WASHINGTON — I remember when I took my then 13 year-old-son Miles to Oriole Park at Camden Yards for the first time. It was the summer of 2019. We are both die hard Washington Nationals fans, and a little more than two months later our beloved Nats would win its first ever World Series.
When I was Miles' age, DC didn’t have a baseball team. And although many of my friends rooted for the O’s since they were the closest thing we had to professional baseball team, I was never one of those people.
“They were the BALTIMORE Orioles,” I told Miles that night. “We only cheer for DC teams.”
In fact, before the Nationals came to DC, to cheer or not no cheer for the Baltimore Orioles was an age-old question for sports fans in the District.
“Oh, I have many, many friends my age who grew up in DC or in the Montgomery County suburbs that were huge Cal Ripken fans, huge Eddie Murray fans, huge O’s fans,” longtime Washington Post Sports Columnist Barry Svrluga told me after I asked for his perspective on the Battle of the Beltways, baseball edition.
“And I remember thinking, you guys spent time traveling to Memorial Stadium, down I-95 or the BW Parkway. That's how you got to a ballgame?”
But that changed in 2005 when Major League Baseball moved the Montreal Expos franchise to the District.
“It's so engrained now,” Svrluga told me. “You have kids who have grown up here who know nothing of not having a team.”
Svrulga said there is some bad blood between the two fan bases, mostly on the part of Nationals fans toward Orioles owner, Peter Angelos, who fought hard to keep a professional baseball team out of DC, knowing it would eat into his DC-area fan base, and profits.
“I think there's a high level of resentment towards Peter Angelos,” Svrluga said, “but I think it's multi layered.”

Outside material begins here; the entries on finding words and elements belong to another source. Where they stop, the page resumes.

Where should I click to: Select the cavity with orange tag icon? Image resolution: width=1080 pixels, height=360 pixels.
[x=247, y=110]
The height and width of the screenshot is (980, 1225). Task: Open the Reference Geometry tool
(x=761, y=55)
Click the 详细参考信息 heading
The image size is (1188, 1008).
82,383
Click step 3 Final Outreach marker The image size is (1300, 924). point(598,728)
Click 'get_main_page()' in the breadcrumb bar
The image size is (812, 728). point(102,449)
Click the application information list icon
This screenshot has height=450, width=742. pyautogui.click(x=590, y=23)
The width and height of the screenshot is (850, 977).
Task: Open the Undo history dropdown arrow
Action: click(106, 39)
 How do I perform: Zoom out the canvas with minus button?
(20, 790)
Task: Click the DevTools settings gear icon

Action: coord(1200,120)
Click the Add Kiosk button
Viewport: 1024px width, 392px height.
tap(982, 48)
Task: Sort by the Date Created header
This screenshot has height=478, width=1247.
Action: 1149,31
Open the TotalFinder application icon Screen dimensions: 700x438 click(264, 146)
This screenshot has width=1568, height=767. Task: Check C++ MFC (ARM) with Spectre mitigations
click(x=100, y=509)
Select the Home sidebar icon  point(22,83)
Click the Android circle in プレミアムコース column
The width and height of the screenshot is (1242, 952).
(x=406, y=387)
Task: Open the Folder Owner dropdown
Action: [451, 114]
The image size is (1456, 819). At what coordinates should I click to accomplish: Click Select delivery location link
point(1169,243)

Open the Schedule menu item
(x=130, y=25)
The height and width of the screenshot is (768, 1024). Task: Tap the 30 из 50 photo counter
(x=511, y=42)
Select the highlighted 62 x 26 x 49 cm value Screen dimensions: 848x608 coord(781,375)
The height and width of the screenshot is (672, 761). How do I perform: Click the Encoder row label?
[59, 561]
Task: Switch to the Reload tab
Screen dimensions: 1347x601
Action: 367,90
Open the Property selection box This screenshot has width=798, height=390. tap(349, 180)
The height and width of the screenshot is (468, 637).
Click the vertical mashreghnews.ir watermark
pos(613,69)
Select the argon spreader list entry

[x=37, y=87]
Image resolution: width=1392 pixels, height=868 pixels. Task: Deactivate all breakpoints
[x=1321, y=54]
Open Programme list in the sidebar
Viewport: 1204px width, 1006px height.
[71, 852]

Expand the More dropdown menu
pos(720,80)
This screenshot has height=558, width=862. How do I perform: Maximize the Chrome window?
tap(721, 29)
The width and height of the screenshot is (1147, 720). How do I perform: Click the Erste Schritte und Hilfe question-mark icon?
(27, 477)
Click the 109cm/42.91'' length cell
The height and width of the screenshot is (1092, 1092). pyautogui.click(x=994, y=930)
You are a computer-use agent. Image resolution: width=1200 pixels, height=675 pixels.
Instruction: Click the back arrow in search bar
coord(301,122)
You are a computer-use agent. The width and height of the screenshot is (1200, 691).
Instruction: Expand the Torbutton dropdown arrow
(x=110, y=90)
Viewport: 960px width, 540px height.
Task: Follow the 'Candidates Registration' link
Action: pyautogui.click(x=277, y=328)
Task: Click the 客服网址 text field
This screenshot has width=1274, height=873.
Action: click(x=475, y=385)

Svrluga believes that while most Washington baseball fans initially hated Angleos for trying to block baseball from coming to Washington in the first place, they continue to dislike him because of a legal battle that is costing the Nationals franchise tens of millions in profits, possibly shrinking the money pot with which ownership can play top players.
“The reason that there really could be lingering resentment towards Peter Angelos is the entire MASN dispute, the regional Sports Network that was granted to the Orioles when the Nationals came to town as a way to assuage Peter Angelos,” Svrluga explained. “That's still in a legal fight. The Nationals are not getting their full share of revenue from that that could be limiting their revenues in years to come. Does that play out in their willingness to not spend on players? It hasn't to this point, but it's a legitimate gripe that Nats fans have.”
So I asked Svrulga, who I had interviewed before, the state of the union between Nationals fans and Orioles fans.
“Meh,” he said as we both laughed. “I mean, it's not deep-seeded hatred and I think it's two franchises that are in very different stages of their evolution. The Orioles are undergoing a major rebuild and the Nationals, after a down 60-game season, will take the field in front of fans at some point for the first time as World Series champions. That's just a different point in their evolution.”
As the Nationals were winning that 2019 World Series, the Orioles were losing 100 games for the second straight year.
But the Orioles have made the playoffs three times since 2012 - winning a division title in 2014.
The chasm between the two football teams is much greater. While the Baltimore Ravens expect to contend for an AFC Championship and possible Super Bowl berth, the Washington Football Team has won one playoff game in the last 20 years.